When your online advertising expenditure sits in the “higher” category, or your customer journeys are more protracted, then you are probably at a stage where either a more complex model, or certainly a better fitted model, is worth investment.
I’ll get on to techniques later, but a good rule of thumb here is that these models shouldn’t just apply more complex rules, but more complex techniques. This means that rather than making more assumptions, you make fewer.
By more complex techniques; we’re really talking about utilising more complete data sets, either pushing it through statistical models (for example, logistic regression or decision trees), crunching it brute-force style with algorithmic solvers to produce weighted positional or Markov chain models, or using mathematical game theory solutions (such as obtained via Shapley Value techniques).
I’ve seen, and admittedly produced (under protest!), rule-based attribution models that apply an inordinate number of “if-then” conditions, all of which were based entirely on conjecture.
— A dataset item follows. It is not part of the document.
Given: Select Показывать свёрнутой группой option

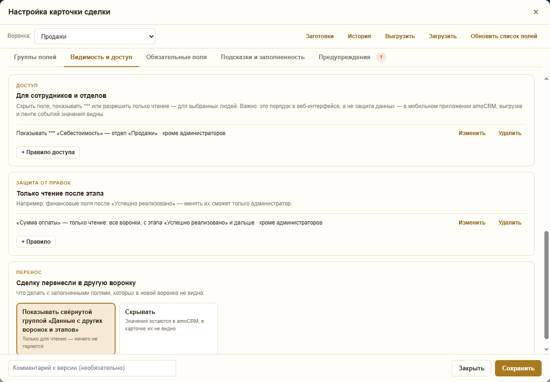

These results were reported upon, but with an ever changing strategy landscape and high seasonal volatility no feasible testing structure would ever be possible. In other words, it was guess work.
Testing is a basic requirement for any model development lifecycle. If you make changes based on a model that doesn’t result in greater success (all other things being equal), then you haven’t got a good model and you’re likely wasting money. Moreover, if you can’t work back from results to understand which part of your model might be at fault, you’re doomed to repeat the failings.
The best way to test your model is, of course, to spend some money. If it looks like doing more of A is a cost effective solution, then do some more “A” and see if your sales increase and efficiency remains roughly consistent. Utilise A/B tests to help calibrate your model.
However, it is often difficult to convince a stakeholder to ‘gamble’ on a model, and frequently the market place differs significantly from one month to the next, making the ‘all other things being equal’ stipulation awkwardly un-equal. If you have a regular periodic measurement framework in place though, and maybe a second model running in parallel for comparison, you can begin to see which particular adverts in a campaign are consistently performing well, and certainly those that aren’t, and from this begin to make some campaign decisions.